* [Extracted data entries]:

..............................

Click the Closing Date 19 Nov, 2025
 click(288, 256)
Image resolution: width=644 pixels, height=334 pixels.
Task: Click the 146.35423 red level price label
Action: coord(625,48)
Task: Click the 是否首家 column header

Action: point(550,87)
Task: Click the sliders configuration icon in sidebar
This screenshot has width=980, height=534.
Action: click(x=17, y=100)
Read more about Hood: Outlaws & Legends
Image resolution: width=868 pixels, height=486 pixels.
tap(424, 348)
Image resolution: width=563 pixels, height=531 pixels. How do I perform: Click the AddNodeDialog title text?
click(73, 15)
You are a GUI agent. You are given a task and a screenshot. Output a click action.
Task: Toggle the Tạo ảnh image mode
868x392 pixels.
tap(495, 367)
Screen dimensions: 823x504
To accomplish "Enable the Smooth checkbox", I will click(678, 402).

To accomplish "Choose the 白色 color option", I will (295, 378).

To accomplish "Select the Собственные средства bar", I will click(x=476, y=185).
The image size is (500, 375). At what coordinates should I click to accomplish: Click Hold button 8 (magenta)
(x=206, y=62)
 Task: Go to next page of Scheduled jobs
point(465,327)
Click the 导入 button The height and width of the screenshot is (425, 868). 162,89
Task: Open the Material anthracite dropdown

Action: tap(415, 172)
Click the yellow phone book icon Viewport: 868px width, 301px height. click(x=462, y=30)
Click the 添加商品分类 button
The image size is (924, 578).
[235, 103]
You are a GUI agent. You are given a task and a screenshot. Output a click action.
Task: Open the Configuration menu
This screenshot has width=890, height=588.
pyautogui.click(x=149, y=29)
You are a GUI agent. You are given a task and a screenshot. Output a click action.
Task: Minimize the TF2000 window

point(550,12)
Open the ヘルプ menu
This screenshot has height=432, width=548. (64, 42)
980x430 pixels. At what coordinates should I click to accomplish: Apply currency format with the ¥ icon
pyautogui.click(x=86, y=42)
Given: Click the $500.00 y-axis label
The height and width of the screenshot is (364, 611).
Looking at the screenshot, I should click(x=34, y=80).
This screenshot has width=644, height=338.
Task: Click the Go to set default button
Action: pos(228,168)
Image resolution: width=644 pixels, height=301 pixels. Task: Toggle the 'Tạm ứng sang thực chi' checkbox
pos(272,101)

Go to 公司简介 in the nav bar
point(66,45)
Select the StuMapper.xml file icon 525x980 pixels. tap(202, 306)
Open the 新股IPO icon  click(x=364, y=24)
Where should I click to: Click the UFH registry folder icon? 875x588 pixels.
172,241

..............................

* [WHAT IS EXPECTED]:
Read the entries above and find each line holding the word "will". Copy it out.

* [EXERCISE RESULT]:
To accomplish "Enable the Smooth checkbox", I will click(678, 402).
To accomplish "Choose the 白色 color option", I will (295, 378).
To accomplish "Select the Собственные средства bar", I will click(x=476, y=185).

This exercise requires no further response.